Among various acquisition functions (AFs) in Bayesian optimization (BO), Gaussian process upper confidence bound (GP-UCB) and Thompson sampling (TS) are well-known options with established theoretical properties regarding Bayesian cumulative regret (BCR). Recently, it has been shown that a randomized variant of GP-UCB achieves a tighter BCR bound compared with GP-UCB, which we call the tighter BCR bound for brevity. Inspired by this study, this paper first shows that TS achieves the tighter BCR bound. On the other hand, GP-UCB and TS often practically suffer from manual hyperparameter tuning and over-exploration issues, respectively. Therefore, we analyze yet another AF called a probability of improvement from the maximum of a sample path (PIMS). We show that PIMS achieves the tighter BCR bound and avoids the hyperparameter tuning, unlike GP-UCB. Furthermore, we demonstrate a wide range of experiments, focusing on the effectiveness of PIMS that mitigates the practical issues of GP-UCB and TS.
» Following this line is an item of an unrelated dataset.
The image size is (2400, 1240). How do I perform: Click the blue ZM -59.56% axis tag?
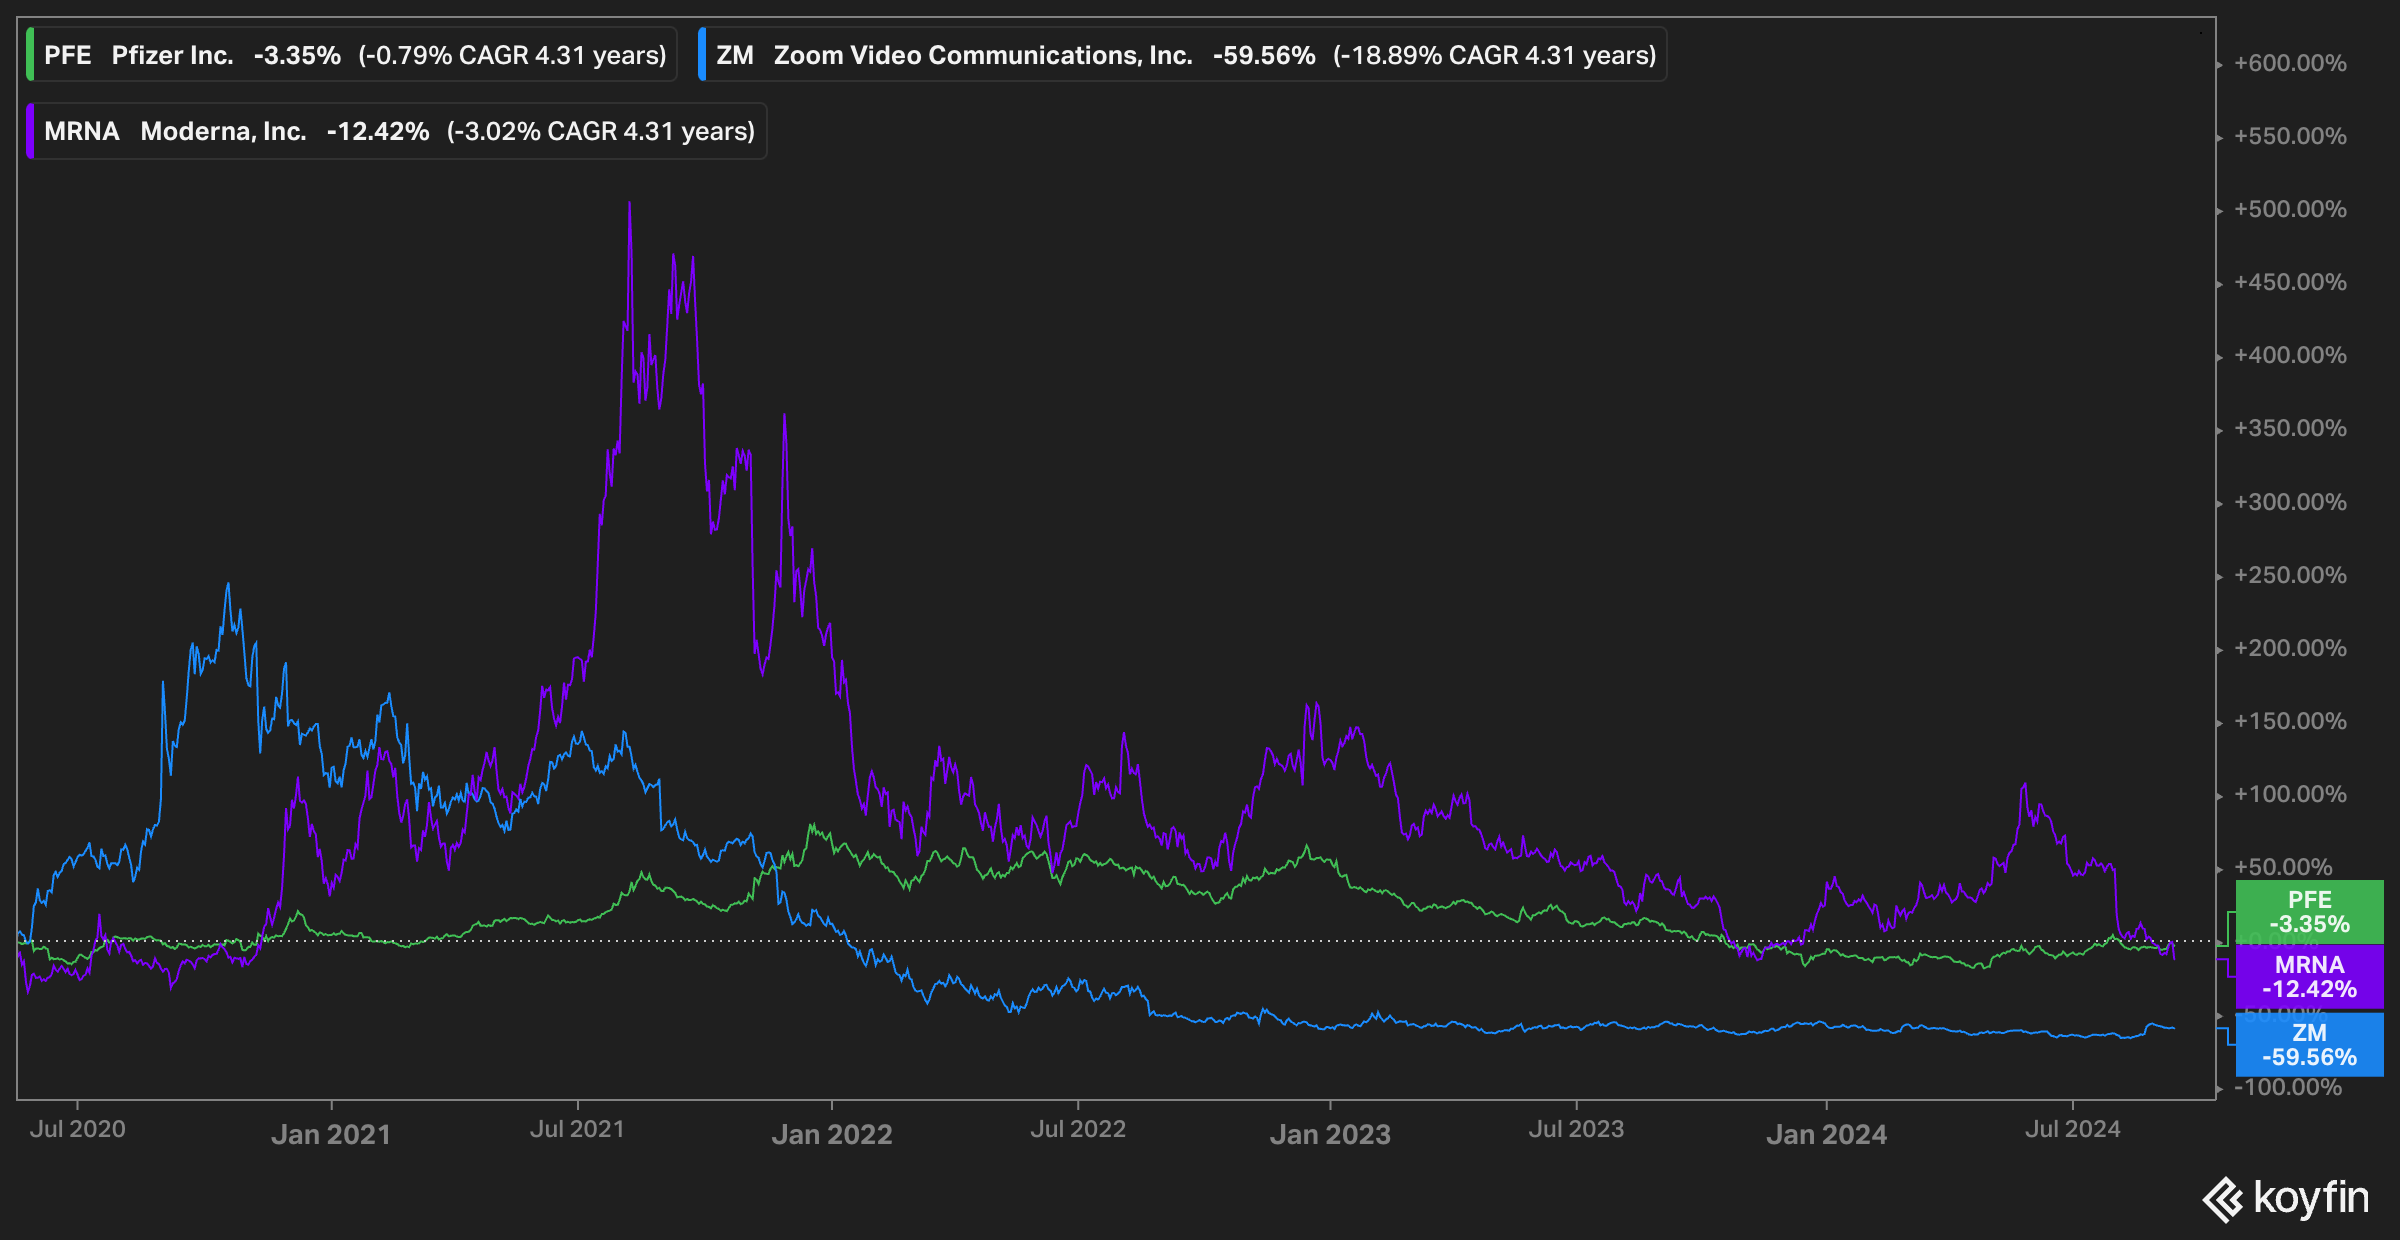click(2308, 1045)
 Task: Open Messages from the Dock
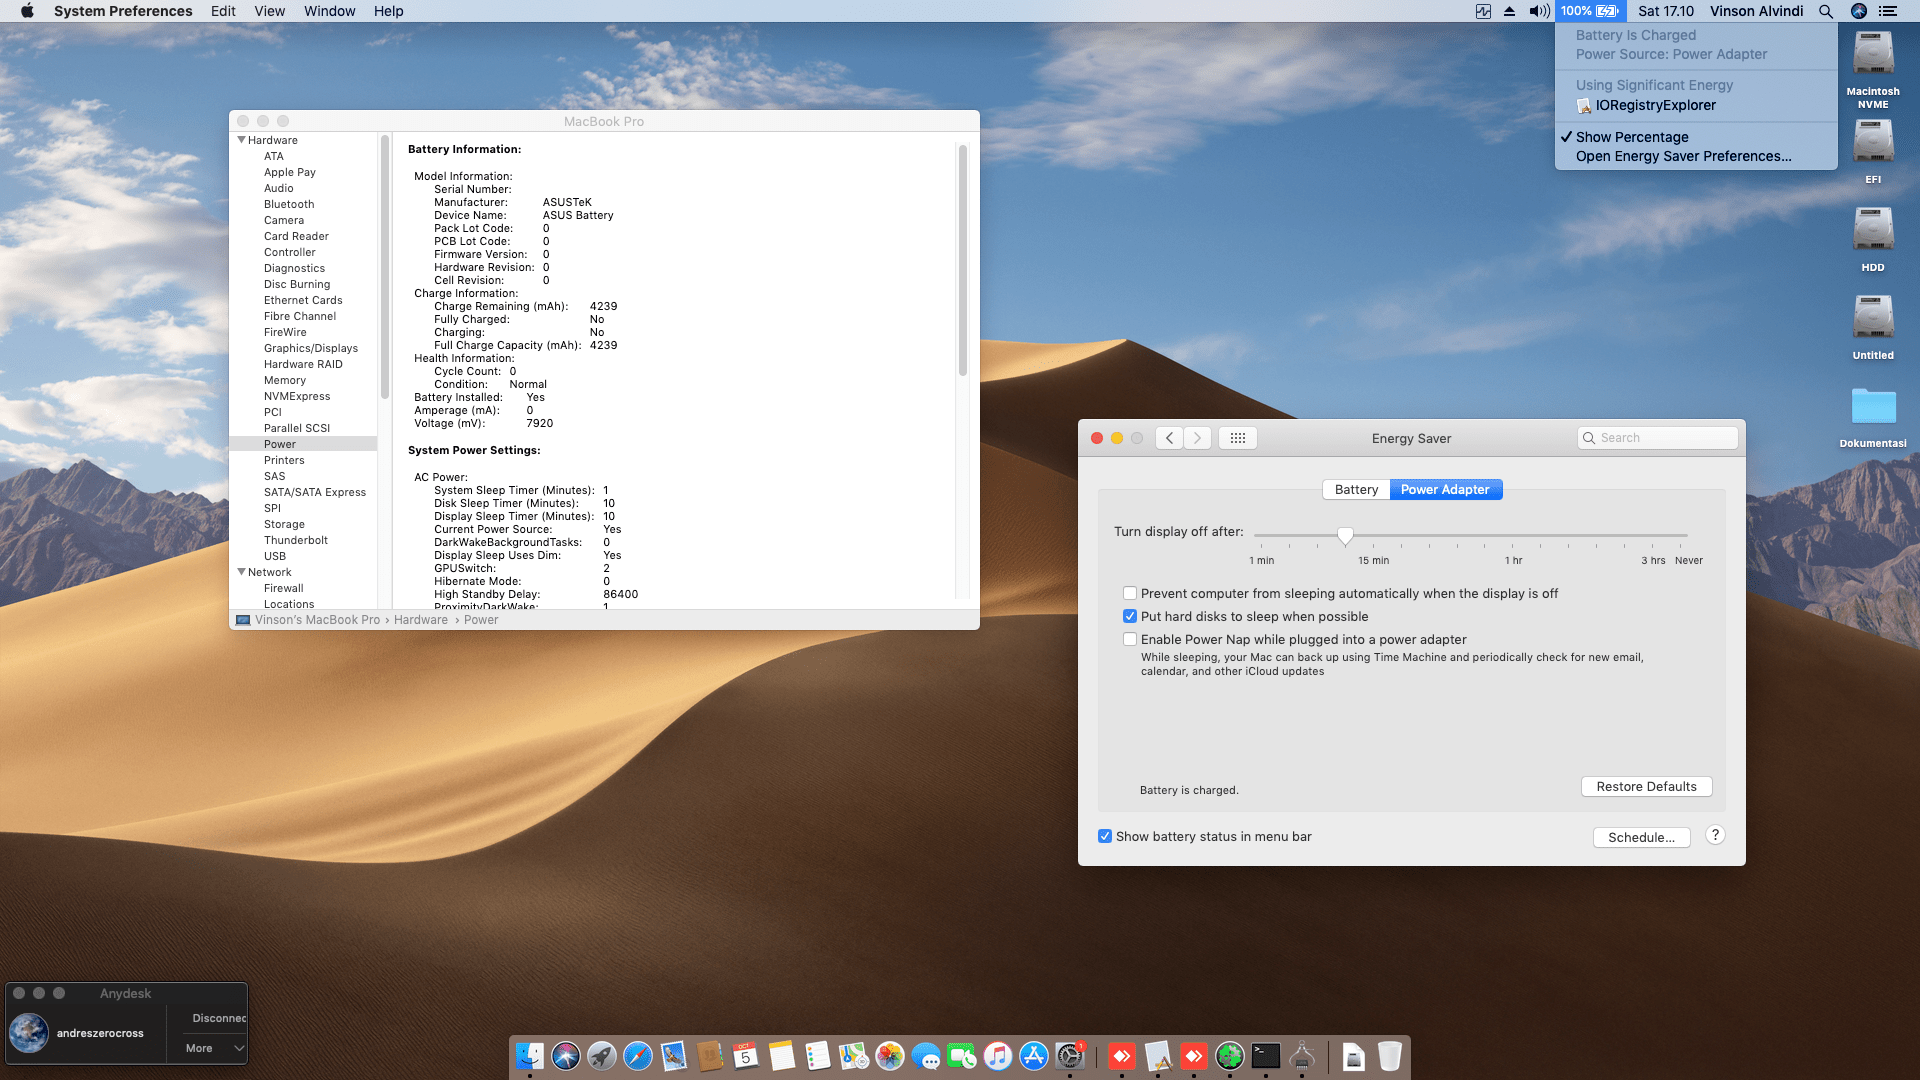point(925,1057)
翻译：在贝叶斯优化（BO）的各种采集函数（AFs）中，高斯过程上置信界（GP-UCB）和汤普森采样（TS）是具备关于贝叶斯累积遗憾（BCR）的成熟理论性质的两个著名选项。最近的研究表明，GP-UCB的一种随机化变体相较于GP-UCB实现了更紧致的BCR界，为简洁起见，我们称之为更紧致BCR界。受此研究启发，本文首先证明了TS也能达到该更紧致BCR界。另一方面，GP-UCB和TS在实际应用中常分别面临手动超参数调整和过度探索的问题。因此，我们分析了另一种称为“基于样本路径最大值的改进概率”（PIMS）的采集函数。我们证明了PIMS能够达到更紧致BCR界，并且与GP-UCB不同，它避免了超参数调整。此外，我们通过广泛的实验，重点展示了PIMS在缓解GP-UCB和TS实际应用问题方面的有效性。